Construction of the bridge’s superstructure is well underway, with 300,000 elements in the model, says Oystein. “When you model an object, you also get a set of data, such as volume, materials, etcetera,” he says. “On site, companies don’t need all that data at once. We export data into different files” as needed. For example, one file may be just for rebar or for formwork. “It limits the file sizes, and gets the right data to the right people at the right time.” The model facilitates more accurate customized materials deliveries, Oystein adds. “If it’s a drawing, I have to decide what information is needed on site. It can be wrong, or too much information.”

Working with constant bridge geometry changes along the alignment, “it would have been devastating if we made major changes too late,” says Sainmaa. “My work included deciphering some of the sketches, and transforming the design idea into a process.”

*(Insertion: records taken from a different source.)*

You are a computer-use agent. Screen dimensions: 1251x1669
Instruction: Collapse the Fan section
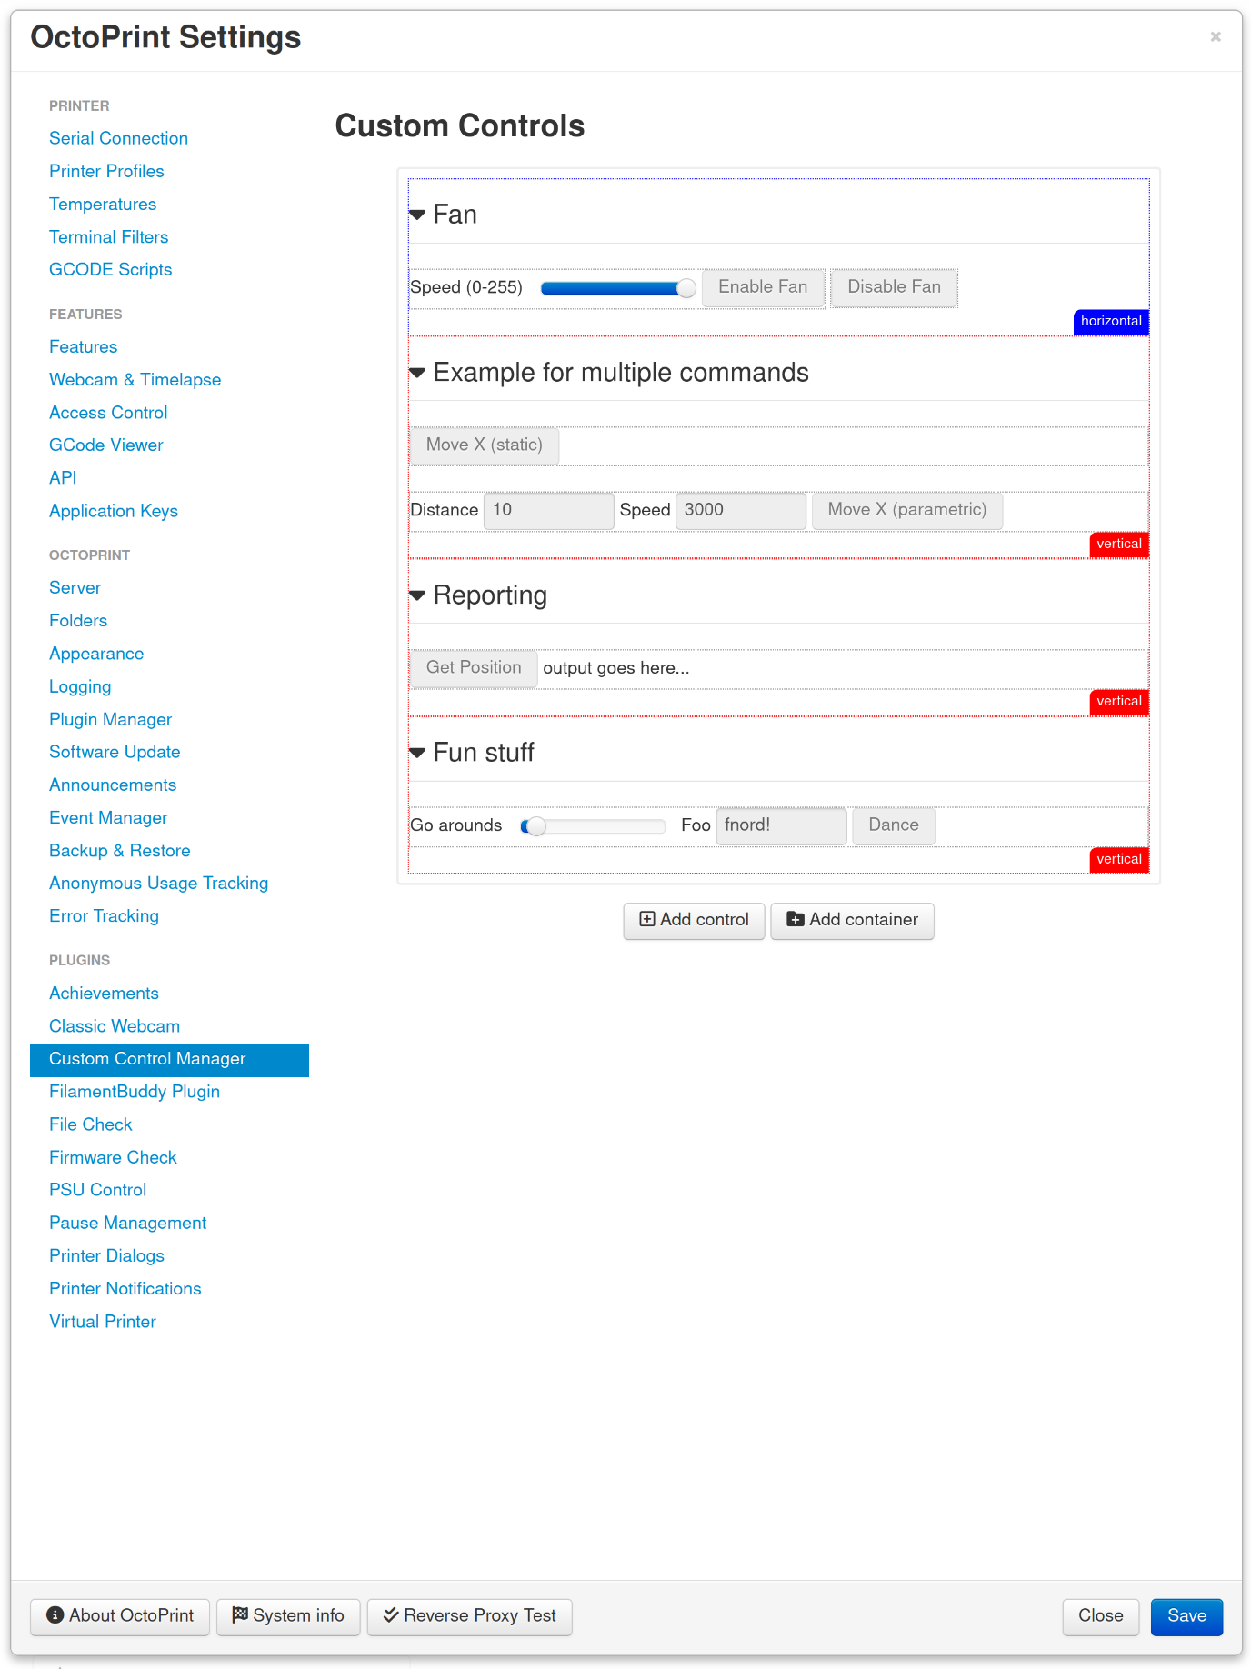point(418,215)
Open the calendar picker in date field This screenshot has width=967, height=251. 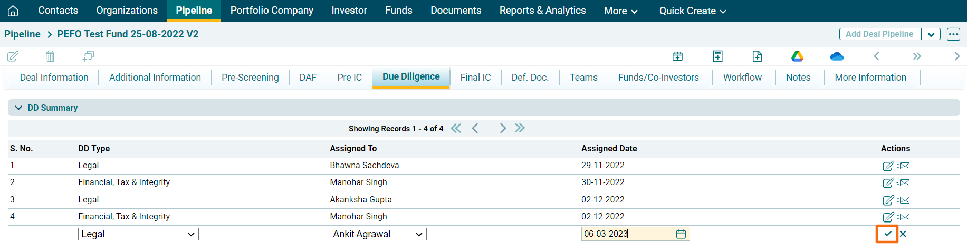pos(681,234)
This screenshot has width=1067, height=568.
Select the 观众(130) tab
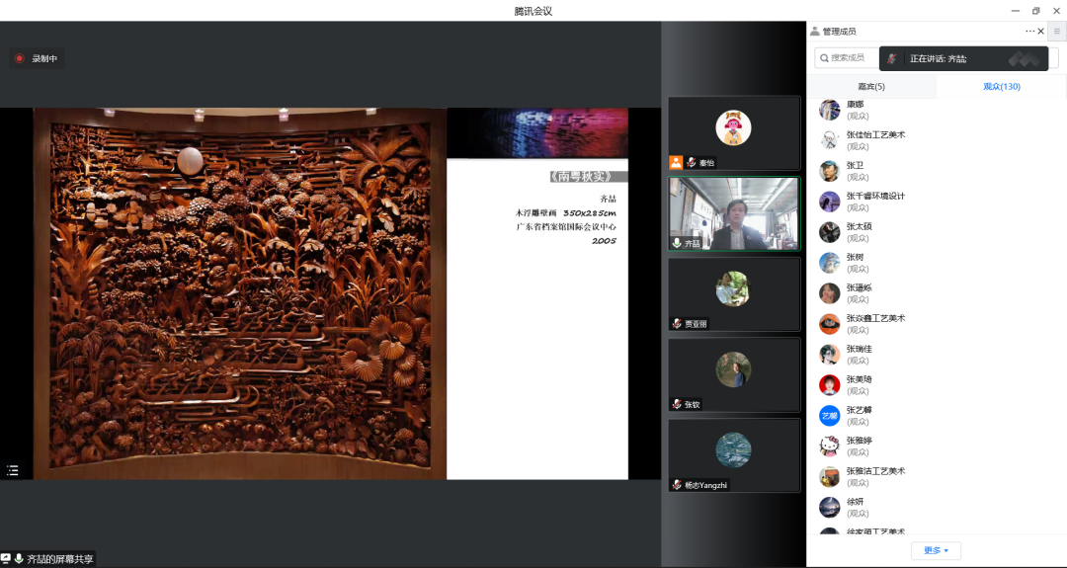(x=1001, y=87)
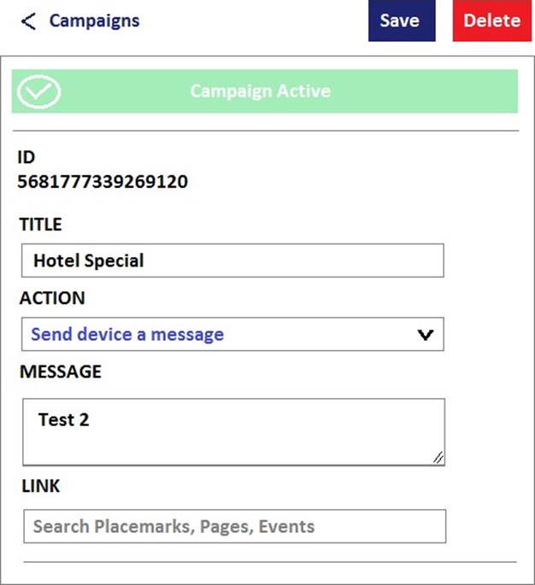
Task: Click the ID label
Action: point(26,157)
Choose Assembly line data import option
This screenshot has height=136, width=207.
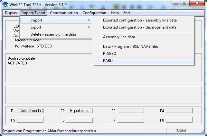119,37
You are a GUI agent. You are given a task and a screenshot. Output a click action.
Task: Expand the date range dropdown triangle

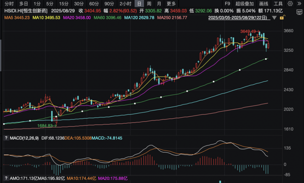point(274,18)
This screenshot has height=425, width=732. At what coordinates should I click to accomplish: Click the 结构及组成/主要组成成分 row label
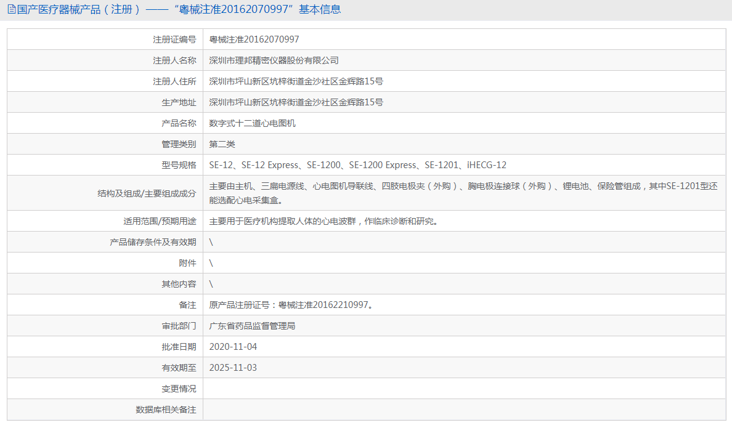click(147, 193)
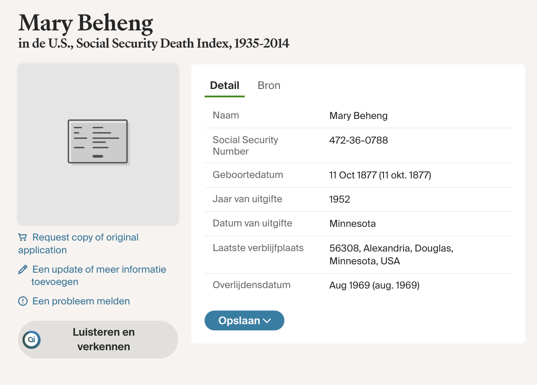Open Request copy of original application link
The width and height of the screenshot is (537, 385).
tap(85, 238)
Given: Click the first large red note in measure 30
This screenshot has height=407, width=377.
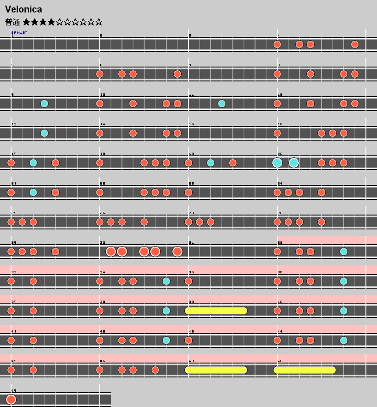Looking at the screenshot, I should coord(111,252).
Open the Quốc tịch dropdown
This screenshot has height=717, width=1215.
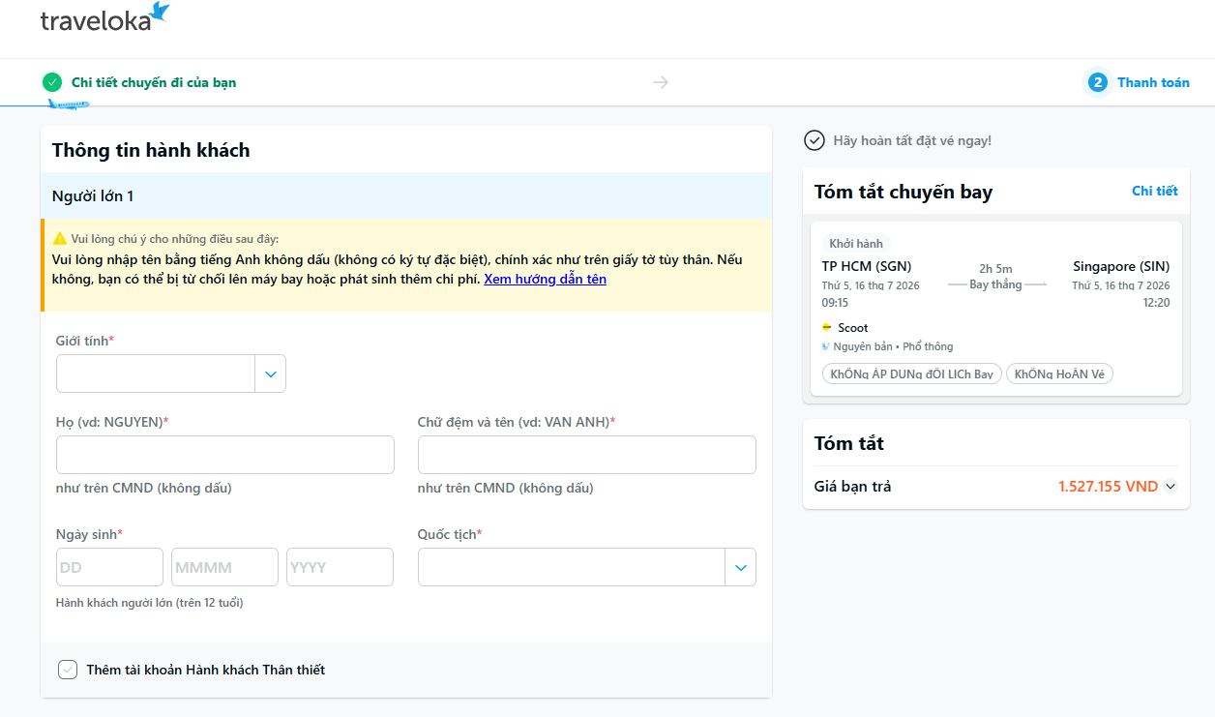tap(587, 567)
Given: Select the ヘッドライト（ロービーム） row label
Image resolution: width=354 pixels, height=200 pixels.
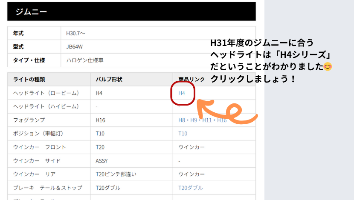Looking at the screenshot, I should 45,93.
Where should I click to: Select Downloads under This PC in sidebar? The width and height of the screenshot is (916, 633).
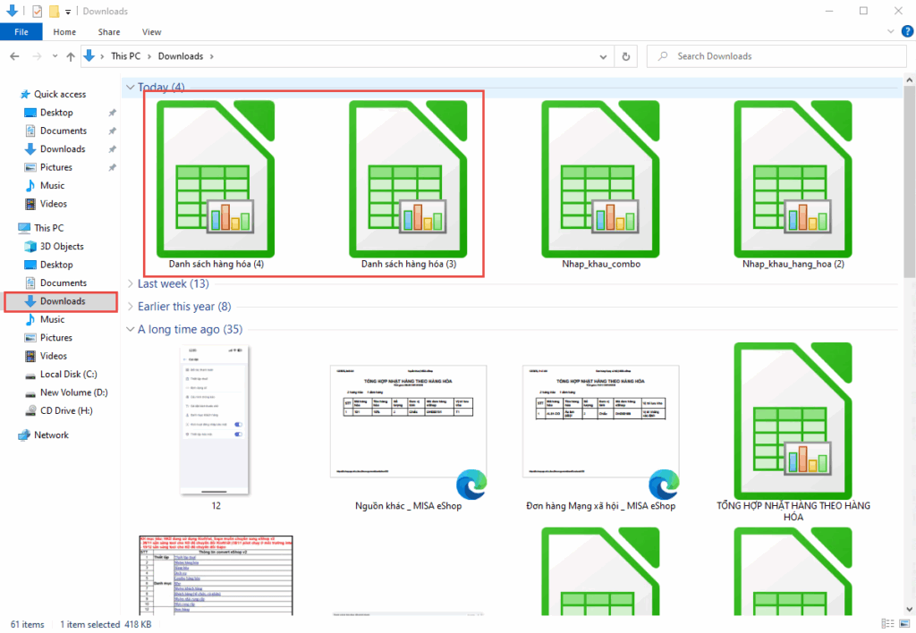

Parametric modeling allowed for a high level of development of detail regarding how components are manufactured and installed, Sainmaa adds. “The rebar are generated parametrically and tied together.” As for the post-tensioning cables, “instead of just creating them based on sketches, I returned critical information on their geometries … if we were working with drawings, it would be the contractor’s job to create the geometry, and then you can have surprises.” 

Rybus notes that crews in the field with tablets or smartphones can send pictures of issues to be attached to the cloud-based model via Trimble Connect. “Or you can create a to-do issue just by clicking on the object [within the model],” he says.

While the culture of favoring 2D drawings is still well entrenched in the civil infrastructure world, project officials say the Randselva Bridge will serve as a virtual and symbolic connection to a paperless future. “We are already proposing to clients to start working like this,” says Vieira. “We saw that a lot of questions that arise on site are solved in the model. Technology is moving forward fast. I believe that in the next few years this way of working will happen in every country.”

Log says that major project agencies in Norway have already made it mandatory to use model-based project delivery, with explanations required if companies still want to use drawings. “This is changing the way we work and how we collaborate with each other,” he says.

Tekla’s Neves says the turning point may have already  passed. “This bridge will be recorded in the history books as a game-changer.”